Policy Brief: Nativism, Islamophobism, and Islamism in the Age of Populism

Published on October 6, 2023.

This policy paper aims to address policy options, outcomes, and proposals related to radicalisation among European youths, with a focus on the historical juncture marked by the escalation of ethnocultural and religious tensions in the EU. Contrary to the scholarship that studies European youth in separate clusters divided by ethnicity, culture, and religion, such as “Muslim-origin” and “native”, we analyse Islamist and nativist radicalisations through a single scientific lens. 

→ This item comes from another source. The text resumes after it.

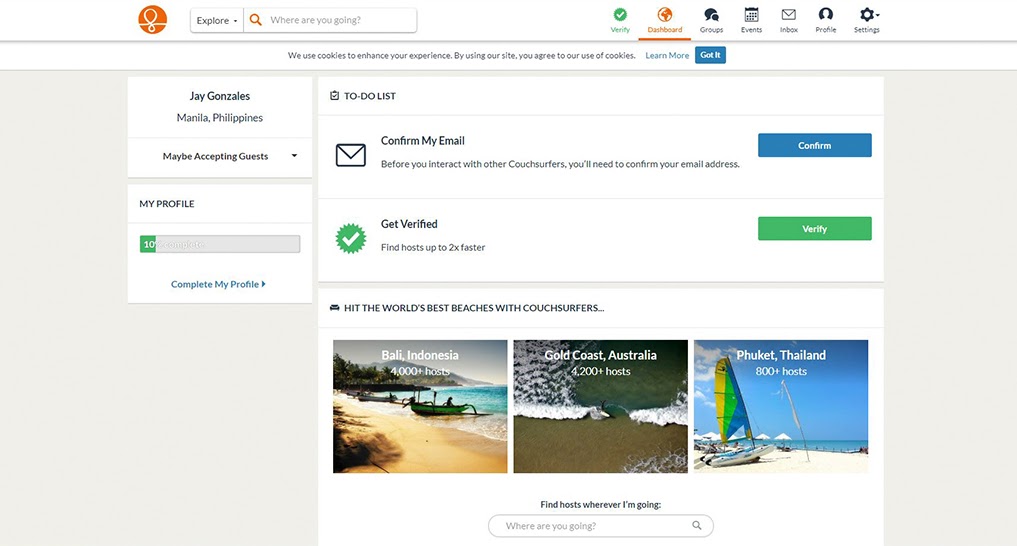Screen dimensions: 1017x546
Task: Click the Confirm email button
Action: click(x=815, y=145)
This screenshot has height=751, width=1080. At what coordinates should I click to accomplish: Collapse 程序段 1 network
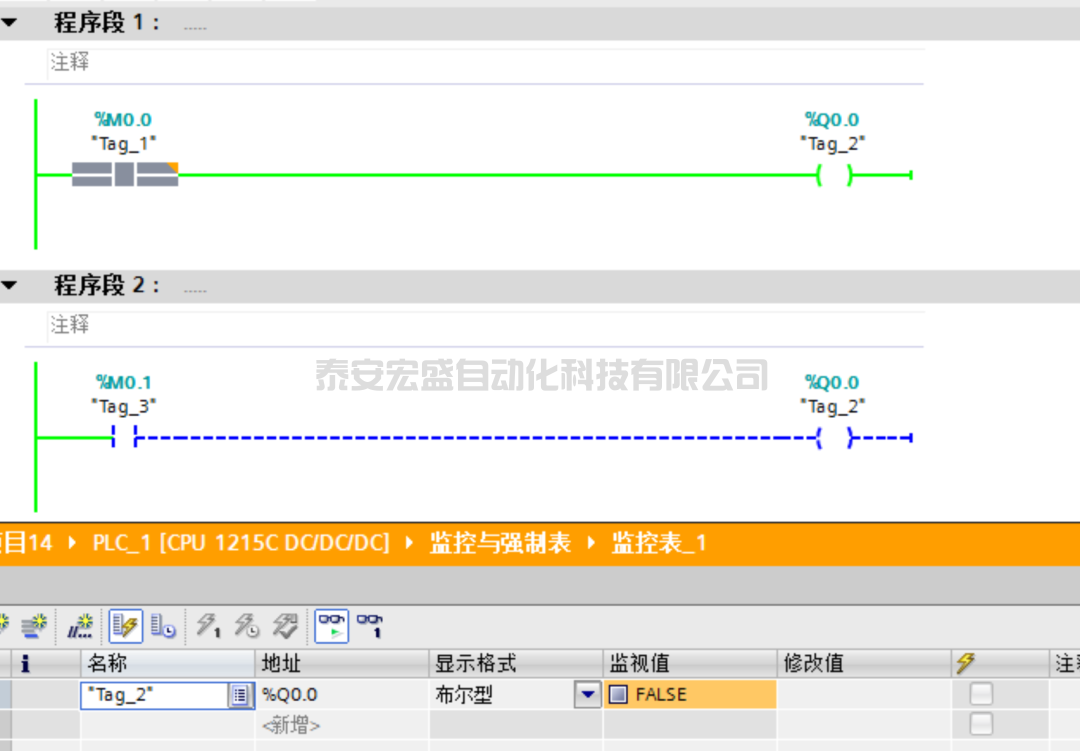coord(9,23)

We acknowledge several alternative definitions of the concept of radicalisation. The most widely accepted way to define the concept is to focus on the likelihood of violence stemming from individuals. A noteworthy alternative definition of radicalisation is non-violent, emphasising the transformative power of ideologies in favour of a possibly progressive social and political change. The PRIME Youth project’s aim to decouple “radicalism” from “extremism” and “terrorism” aligns with this alternative definition. Combined with the prefix “co-“, radicalisation denotes increasing hostility between social groups in conflict. Based on fieldwork on the natives who support movements labelled as far-right and migrant-origin (i.e., Turkish-origin and Moroccan-origin) self-identified Muslims in Germany, the Netherlands, France, and Belgium, this policy brief identifies various units of analysis and, accordingly, offers policies at five governmental levels.